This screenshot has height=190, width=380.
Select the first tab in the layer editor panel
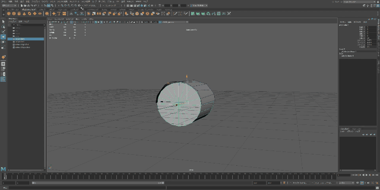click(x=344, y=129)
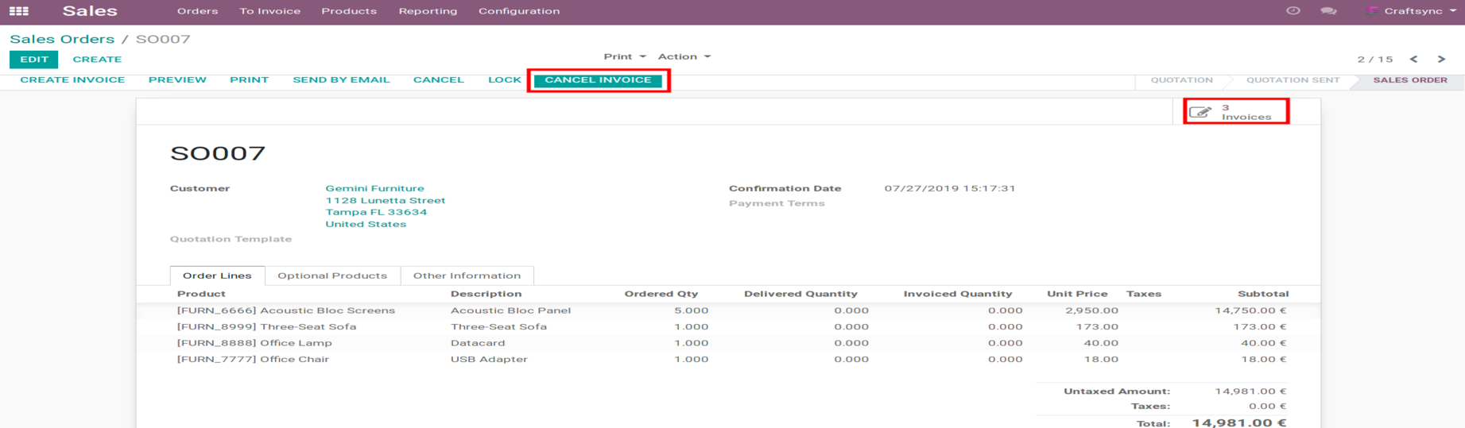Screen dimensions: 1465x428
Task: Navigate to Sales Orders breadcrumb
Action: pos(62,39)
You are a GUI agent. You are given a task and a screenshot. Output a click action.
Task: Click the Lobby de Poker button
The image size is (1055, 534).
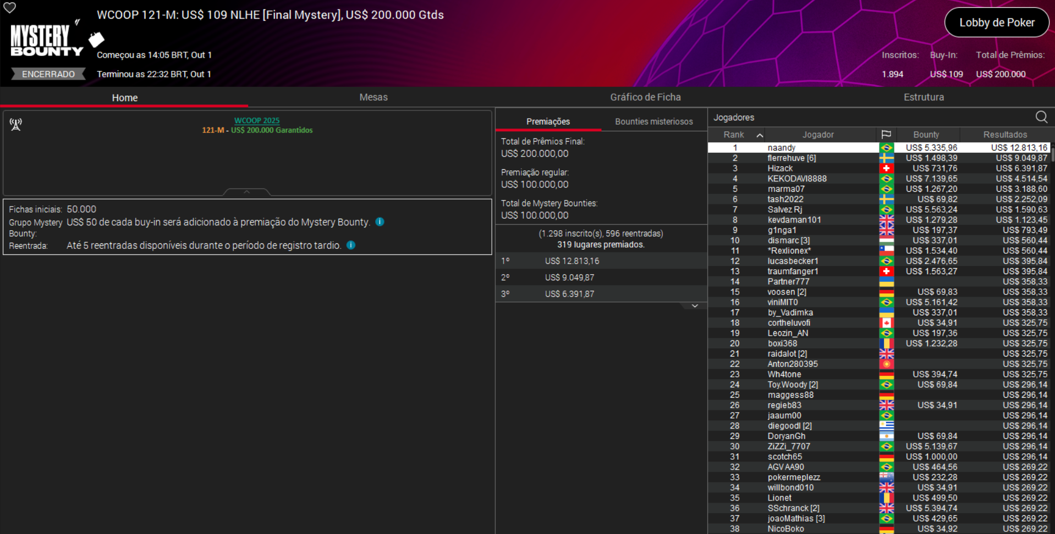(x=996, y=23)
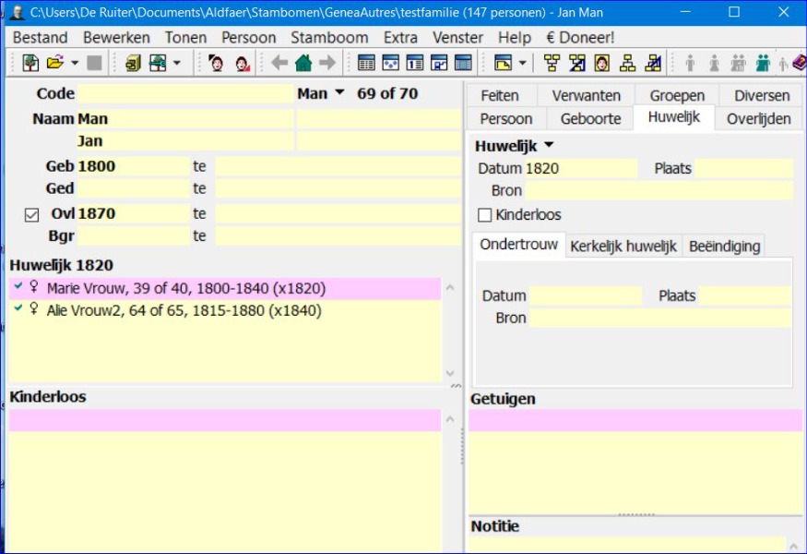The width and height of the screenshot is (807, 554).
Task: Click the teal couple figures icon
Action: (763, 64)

────────────────────────────────────────

▶ **What to do**: Please repeat the records above exactly, leaving every picture out.

▶ **Expected answer**:
This screenshot has height=190, width=380.
Select the first tab in the layer editor panel
click(x=344, y=129)
Screen dimensions: 1465x428
Task: Navigate to Sales Orders breadcrumb
Action: pos(62,39)
You are a GUI agent. You are given a task and a screenshot. Output a click action.
Task: Click the Lobby de Poker button
The image size is (1055, 534).
(x=996, y=23)
The width and height of the screenshot is (807, 554).
Task: Click the teal couple figures icon
Action: (763, 64)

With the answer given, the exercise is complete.